Después de dos meses en el campeonato y de haberse ganado la atención de los medios estadounidenses y también el corazón de los aficionados, Ricky considera que su adaptación a la NBA está superando incluso sus mejores expectativas. «Cuando das el salto, piensas en las cosas buenas que te pueden pasar, en lo mejor. Pero también era realista. El último año en el Barcelona no fue mi mejor año. No fue algo que me diera confianza para tener tanto protagonismo en la NBA. Pero he dejado mis miedos atrás y he podido disfrutar del momento».

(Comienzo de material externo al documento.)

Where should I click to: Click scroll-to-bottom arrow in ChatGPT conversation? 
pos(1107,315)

AUTOCASTIGO / Sobre su nueva etapa en EEUU, Ricky cree que era un paso obligado, porque en el Barça acabó por castigarse por su errores. «En mi primer año en el Barça jugué bien. Pero en el segundo, no. No tiene nada que ver con el entrenador, ni con los jugadores, porque eran prácticamente los mismos. Yo me puse demasiada presión y me castigaba en exceso por mis errores, sobre todo después del Mundial. Aquí estoy cometiendo incluso más errores, pero los aciertos los tapan. La confianza hace mucho», señala.

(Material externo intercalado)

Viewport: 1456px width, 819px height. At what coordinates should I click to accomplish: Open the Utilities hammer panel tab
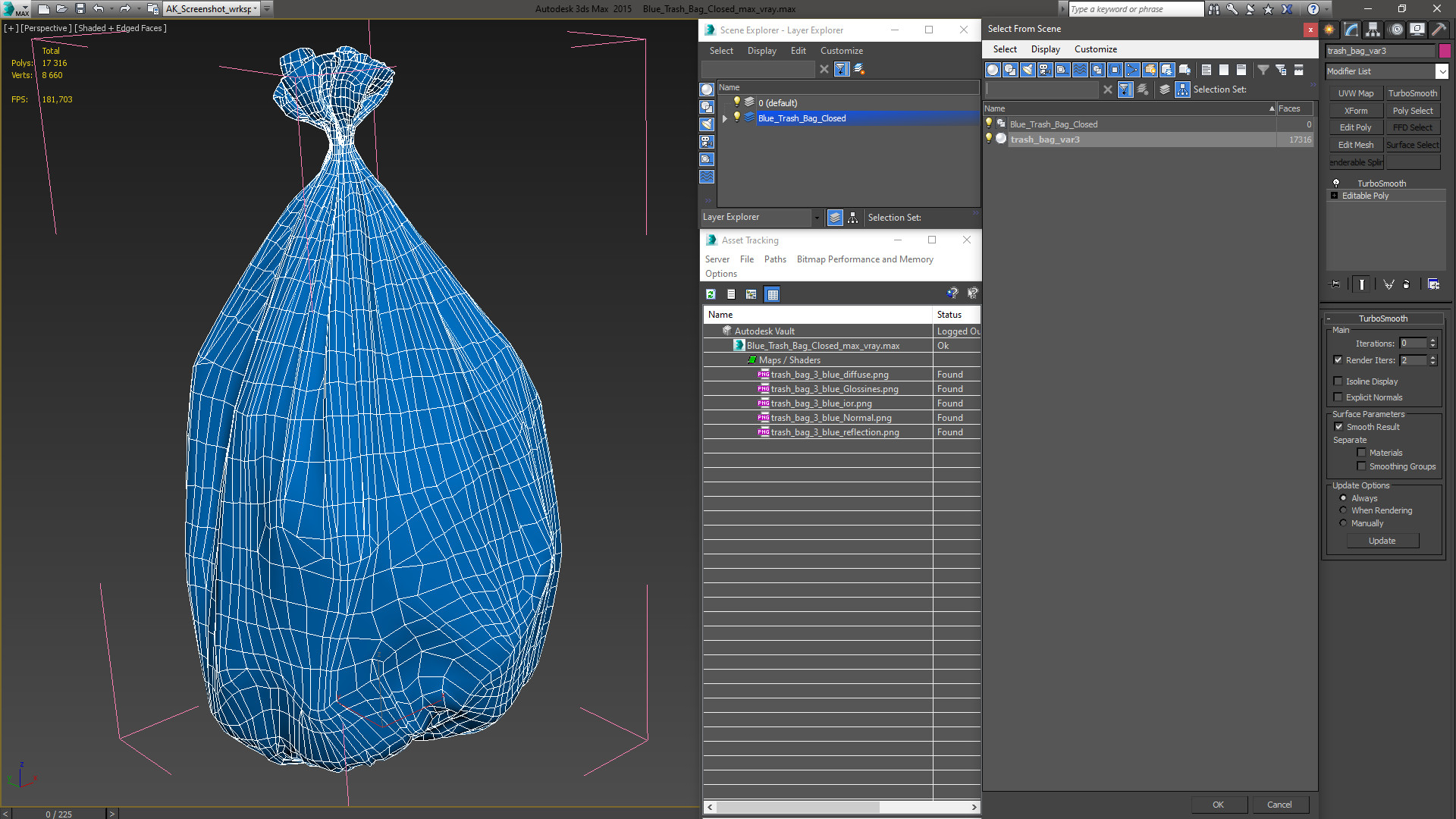(x=1439, y=30)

Ricky considera que la forma de ver el baloncesto en la NBA también hace mucho. «Aquí me lo estoy pasando muy bien. No quiere decir que en el Barça o la Penya, no. El juego está más hecho para la diversión y los árbitros permiten más espectáculo y eso se agradece», comenta.
Acerca de los rumores sobre el traspaso de Pau Gasol a su equipo, Ricky apuntó: «Ojalá viniera. Lo recibiría con los brazos abiertos. Nos haría subir de nivel y nos ayudaría en nuestro reto de pelear por los play-off, aunque se que es muy difícil».